We Are Not Yet Equal: Understanding Our Racial Divide

By Carol Anderson and Tonya Bolden. Bloomsbury YA, 2018. 288 pages. $19.99/hardcover; $13.99/eBook. Recommended for ages 12–18.

In her 2016 book White Rage (reviewed in the March 2017 Friends Journal), Carol Anderson gave our national conversation about race a new framework by chronicling the ways in which key moments of progress toward racial equality in the United States have been met, time and time again, with active, systemic backlash. Now in We Are Not Yet Equal: Understanding Our Racial Divide, Anderson writes in tandem with children’s and young adult literature author Tonya Bolden to adapt White Rage for younger readers. Although written for younger readers, this book does not dumb down the subject matter. Photographs, archival clippings, sidebars explaining key federal legislation and court decisions, and a clear narrative style provide an in-depth look at history and context for the current political moment.

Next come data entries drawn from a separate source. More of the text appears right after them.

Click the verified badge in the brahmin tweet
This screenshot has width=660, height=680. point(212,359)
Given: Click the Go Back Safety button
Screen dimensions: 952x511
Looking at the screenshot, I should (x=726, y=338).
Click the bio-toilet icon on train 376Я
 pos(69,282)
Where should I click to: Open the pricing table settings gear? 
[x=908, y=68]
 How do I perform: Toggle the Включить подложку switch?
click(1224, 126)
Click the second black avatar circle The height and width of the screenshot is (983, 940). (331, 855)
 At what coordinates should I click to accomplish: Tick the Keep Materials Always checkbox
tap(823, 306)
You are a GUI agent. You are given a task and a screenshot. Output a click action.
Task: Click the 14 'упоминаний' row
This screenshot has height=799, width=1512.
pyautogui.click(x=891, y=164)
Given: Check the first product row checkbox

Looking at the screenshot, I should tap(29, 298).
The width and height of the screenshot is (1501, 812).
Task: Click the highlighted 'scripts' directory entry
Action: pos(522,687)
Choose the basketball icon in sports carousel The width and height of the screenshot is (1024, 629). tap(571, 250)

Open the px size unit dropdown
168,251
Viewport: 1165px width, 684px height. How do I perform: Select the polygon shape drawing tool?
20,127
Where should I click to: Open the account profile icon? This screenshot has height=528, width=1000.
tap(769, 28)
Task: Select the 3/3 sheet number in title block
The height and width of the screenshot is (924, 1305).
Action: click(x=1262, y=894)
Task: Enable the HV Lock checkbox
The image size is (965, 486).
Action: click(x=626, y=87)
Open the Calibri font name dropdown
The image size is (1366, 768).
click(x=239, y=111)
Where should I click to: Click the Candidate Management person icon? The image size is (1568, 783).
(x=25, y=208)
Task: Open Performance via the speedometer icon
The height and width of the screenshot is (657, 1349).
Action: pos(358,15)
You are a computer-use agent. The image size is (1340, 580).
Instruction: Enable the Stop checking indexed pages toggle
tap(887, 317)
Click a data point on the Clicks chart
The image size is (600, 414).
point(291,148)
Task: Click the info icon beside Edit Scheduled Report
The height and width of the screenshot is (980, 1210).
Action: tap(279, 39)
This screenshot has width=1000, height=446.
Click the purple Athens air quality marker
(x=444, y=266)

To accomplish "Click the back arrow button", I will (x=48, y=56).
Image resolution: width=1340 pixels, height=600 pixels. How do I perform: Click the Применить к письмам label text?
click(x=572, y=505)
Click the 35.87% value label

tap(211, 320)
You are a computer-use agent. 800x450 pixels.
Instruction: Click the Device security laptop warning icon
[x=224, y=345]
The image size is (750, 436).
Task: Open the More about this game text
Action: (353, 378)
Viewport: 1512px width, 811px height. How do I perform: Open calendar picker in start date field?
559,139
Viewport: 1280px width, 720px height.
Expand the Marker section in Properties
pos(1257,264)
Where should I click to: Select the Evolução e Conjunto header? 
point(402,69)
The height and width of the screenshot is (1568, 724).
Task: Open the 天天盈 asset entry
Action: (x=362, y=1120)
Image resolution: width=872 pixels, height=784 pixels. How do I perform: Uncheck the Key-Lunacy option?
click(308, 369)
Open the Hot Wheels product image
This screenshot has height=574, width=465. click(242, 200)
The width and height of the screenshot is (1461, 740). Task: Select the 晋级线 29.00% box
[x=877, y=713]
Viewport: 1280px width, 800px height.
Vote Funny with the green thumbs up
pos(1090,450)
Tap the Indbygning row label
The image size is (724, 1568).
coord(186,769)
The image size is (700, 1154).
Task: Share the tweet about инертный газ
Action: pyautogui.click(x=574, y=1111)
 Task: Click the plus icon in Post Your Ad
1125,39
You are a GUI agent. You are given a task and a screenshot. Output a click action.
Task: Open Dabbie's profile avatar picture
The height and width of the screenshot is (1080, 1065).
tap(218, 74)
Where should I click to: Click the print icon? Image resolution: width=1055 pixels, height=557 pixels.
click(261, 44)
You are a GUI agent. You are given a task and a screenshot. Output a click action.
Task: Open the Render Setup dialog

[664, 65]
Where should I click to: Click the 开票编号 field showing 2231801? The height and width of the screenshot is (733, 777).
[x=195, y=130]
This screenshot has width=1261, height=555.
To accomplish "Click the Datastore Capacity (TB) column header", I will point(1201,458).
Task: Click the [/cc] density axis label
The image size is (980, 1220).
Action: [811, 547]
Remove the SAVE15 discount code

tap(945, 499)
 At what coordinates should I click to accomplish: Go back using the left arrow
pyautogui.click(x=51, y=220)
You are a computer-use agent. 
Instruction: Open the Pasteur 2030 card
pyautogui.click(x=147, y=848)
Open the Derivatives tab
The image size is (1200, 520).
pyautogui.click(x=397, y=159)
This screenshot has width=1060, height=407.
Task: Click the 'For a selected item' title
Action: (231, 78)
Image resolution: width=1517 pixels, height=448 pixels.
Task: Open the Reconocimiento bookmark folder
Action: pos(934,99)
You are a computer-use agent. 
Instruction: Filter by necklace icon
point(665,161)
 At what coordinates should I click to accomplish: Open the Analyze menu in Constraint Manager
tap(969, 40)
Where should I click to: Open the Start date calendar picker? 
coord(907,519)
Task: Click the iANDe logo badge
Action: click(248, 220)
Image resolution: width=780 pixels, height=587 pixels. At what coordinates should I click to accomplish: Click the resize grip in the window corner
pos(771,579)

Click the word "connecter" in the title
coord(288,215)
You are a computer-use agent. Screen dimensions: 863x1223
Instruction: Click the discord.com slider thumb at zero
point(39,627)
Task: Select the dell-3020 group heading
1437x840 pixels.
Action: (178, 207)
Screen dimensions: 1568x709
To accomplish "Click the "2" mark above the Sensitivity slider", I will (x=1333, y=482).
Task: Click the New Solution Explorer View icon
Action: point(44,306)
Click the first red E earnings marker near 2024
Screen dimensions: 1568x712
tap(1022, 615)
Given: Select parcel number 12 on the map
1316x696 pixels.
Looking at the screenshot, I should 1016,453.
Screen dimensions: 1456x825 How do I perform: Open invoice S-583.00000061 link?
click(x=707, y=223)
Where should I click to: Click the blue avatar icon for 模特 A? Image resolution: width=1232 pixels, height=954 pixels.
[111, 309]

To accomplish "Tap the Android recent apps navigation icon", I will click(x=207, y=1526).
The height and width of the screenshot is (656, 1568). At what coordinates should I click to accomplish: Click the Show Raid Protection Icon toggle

I was struck as I read this book by how little I retained (or was ever taught) about Reconstruction, the Great Migration, or the backlash against Brown v. Board of Education. When I learned about these events in history, it was taught as just that: history. The Civil Rights Act passed, and racial equity was achieved. Jim Crow was a distant past, taught as another historical time period to learn about alongside ancient Egyptian, Greek, and Roman civilizations.

By beginning with the Civil War and working forward in time to the present, We Are Not Yet Equal shows how history is not a string of discrete moments in time but builds upon itself: how Black Codes enforced during Reconstruction made it difficult for many to chase the promise of economic opportunity in the North during the Great Migration; how between 1874 and 1888 the Supreme Court asserted literal readings of the Thirteenth, Fourteenth, and Fifteenth Amendments that severely limited the scope of the rights and protections they guaranteed to Black people; how the shutdown of public school systems in many cities and states over integration meant decades of lost educational opportunity that rippled through generations; how because of this steady, predictable backlash against what we think about as grand, noble steps advancing racial equity (the Civil Rights Act, integration, and even emancipation), there is still so much work to be done on both the level of policy and the level of ideology in the United States.

If you have a young adult who is on the younger side of the age range, I would recommend reading this book alongside, one chapter at a time. Adult readers who haven’t read White Rage will still benefit from having their solid foundation shaken while reading this young adult book. Use this book to inform conversation about white privilege, affirmative action, and Black Lives Matter. Be aware; this book does its duty to the truth and does not skip over violent moments in U.S. history: lynching, rape, murder, and the realities of chattel slavery are hard to read about no matter how they are presented. We Are Not Yet Equal does not sensationalize them or treat violence gratuitously; it is simply honest.